Our senses have proven to be frequency detectors. Our eyes sense vibrations or frequencys we call light, our hands feel the vibration of what appears to be solid matter, and our ears pick up vibrations we call sound. Even our sense of smell picks up frequencys we call smell. There are things that are out of the range of our frequency detecting "senses." Like a high pitch whistle dogs can hear, or light in a spectrum we cant see...
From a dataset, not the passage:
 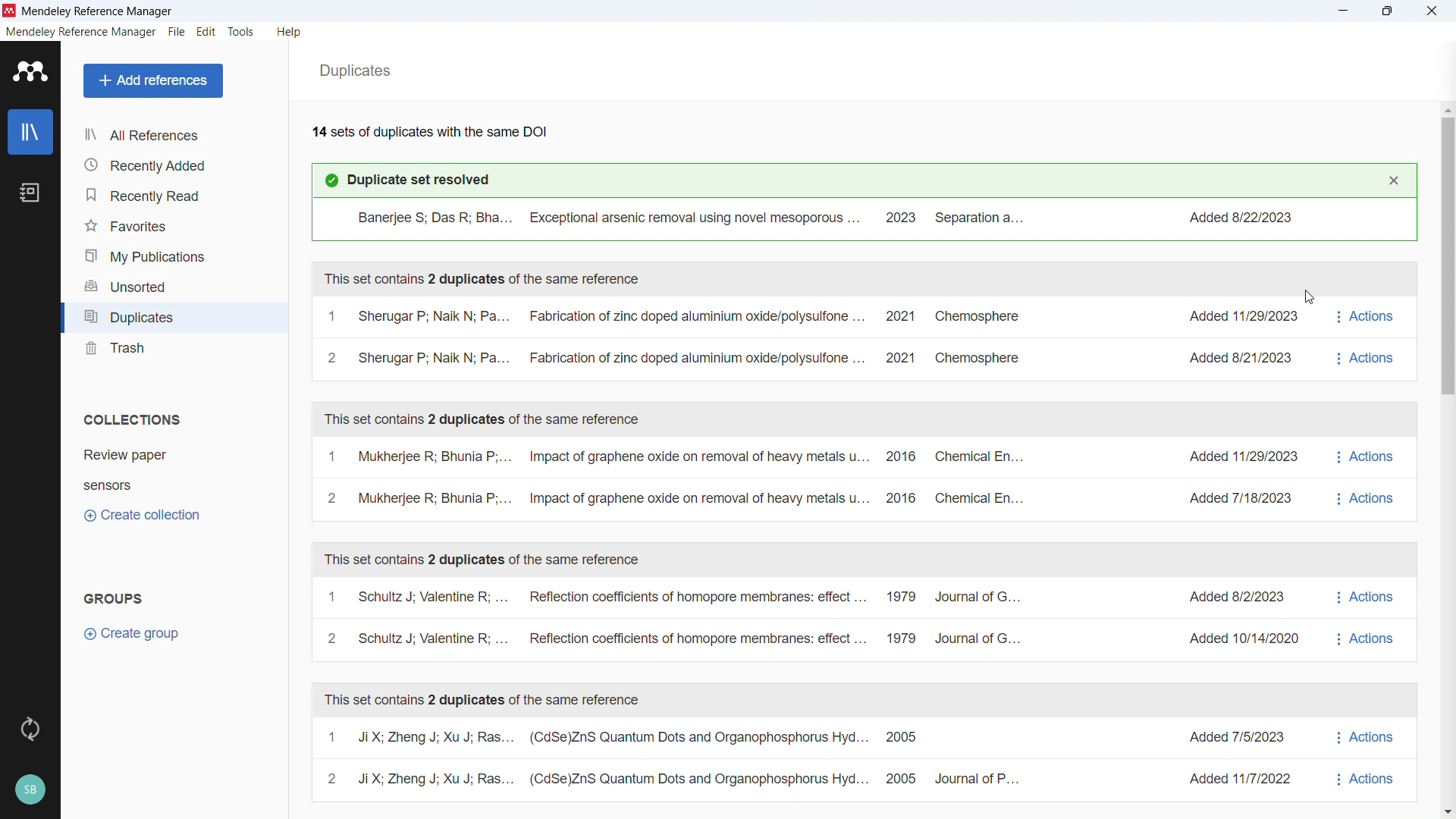 I want to click on Collections , so click(x=132, y=420).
Heres an idea i read somewhere, and maybe its totally stupid, but i thinks its at least fun to think about>>>

Some waves of matter or wave-particles are not visible to us. Like infrared, x-ray, ultraviolet, and so on. So ultraviolet light waves could "become" particles anywhere on the wave, or "act" as particles; And form an everyday object like a shoe. And this shoe could be sitting on your face or in your ear and you would not be able to sense it because its in a spectrum you cannot sense. So the missing matter, or wave-particles, could just be in wave form in a spectrum that we are not able to perceive through our normal senses, and perhaps even with the various telescopes pointed into space. Any object or matter made from particle-waves that operate in a spectrum we cant sense could fly right through us and we wouldnt notice. An entire galaxy where everything is in another spectrum could fly right through our own Milky Way with out anyone noticing.

(Sure white light cant go thru solid objects, but dont we use infrared cameras to "see" heat signatures thru walls? Cant we hear thru walls? Couldnt another type of frequency travel thru solid objects as well?...)

The anti bigbang list has this sentance in the missing matter point "(I exclude the additional 50%-100% of invisible ordinary matter inferred to exist by, e.g., MACHO studies.) " I dont know what the MACHO studies are, but maybe its along the same lines of what I said.(?)

I dont know if everything in the universe has been found and labled yet, I doubt it since they are finding new particles all the time. So it could be a possibility that whole other worlds exist in a 'spectrum' that we simply cannot sense in anyway. This could account for the missing matter. Or maby the calculations for the amount of matter we are supposed to have only takes into account everything acting as a particle at the same time? Or maybe the missing particle-waves left our universe? As we may find out gravity particles, or gravitons, leave as well, accounting for gravity's increadible weakness. The point is that theres too many maybes in physics to really know whats going on, at least for now.